Sunday, May 4, 2014

"They Say This Was Just A Hobo"

A couple miles from my house, a dirt road wanders through hundreds of acres of logged timberland.  As far as the eye can see, it is a desolate and barren landscape.  In the distance, the ribbon of dusty road, like a necklace, circles a small hill showing signs of spring green amidst the sea of gray.  Atop the hill is a small, country graveyard with stones both old and new.  
I was struck by the number of markers placed during the 1920's.  Many of them were homemade.  Too many of them were toddlers and babies and I thought of the tales my mother told of growing up during the Great Depression.
I thought of the hardships and the heartache and I wondered what these people would think of us today, with our cars and computers, cell phones and medical services.  I considered that they would have no understanding of our complaints and remembered my mother telling me that her family never thought of themselves as "poor" even when her sisters took turns going to school because they only had one pair of shoes between them.
I found myself admiring that past generation, the people who bore hardship we can only imagine and bore it with dignity. 

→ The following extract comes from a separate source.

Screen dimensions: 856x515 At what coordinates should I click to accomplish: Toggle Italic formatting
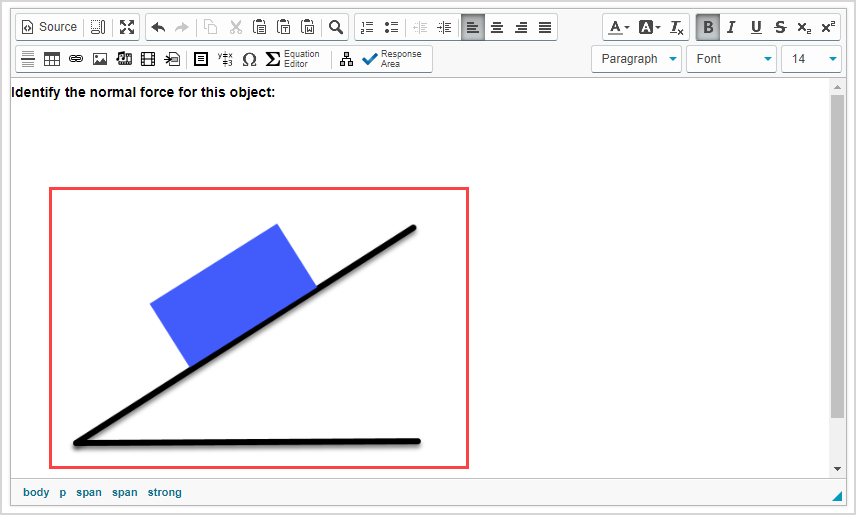point(732,27)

Then, I came upon the stone that twisted my thoughts and my heart in ways that I can't explain.
  "They say this was just a hobo".  
A nameless someone.  Like soldiers in unmarked graves.  The anonymity of it all.  To be a son, a brother, perhaps a father and to die unknown, among strangers. 
And then my thoughts took a different path; the strangers had laid him to rest.  They had provided the grave and the casket and they stood at his side, and someone made a stone and hand-chiseled all they knew to say about this man.  
Those who had so little, paid tribute to one who had even less.  
I was touched and compelled to share.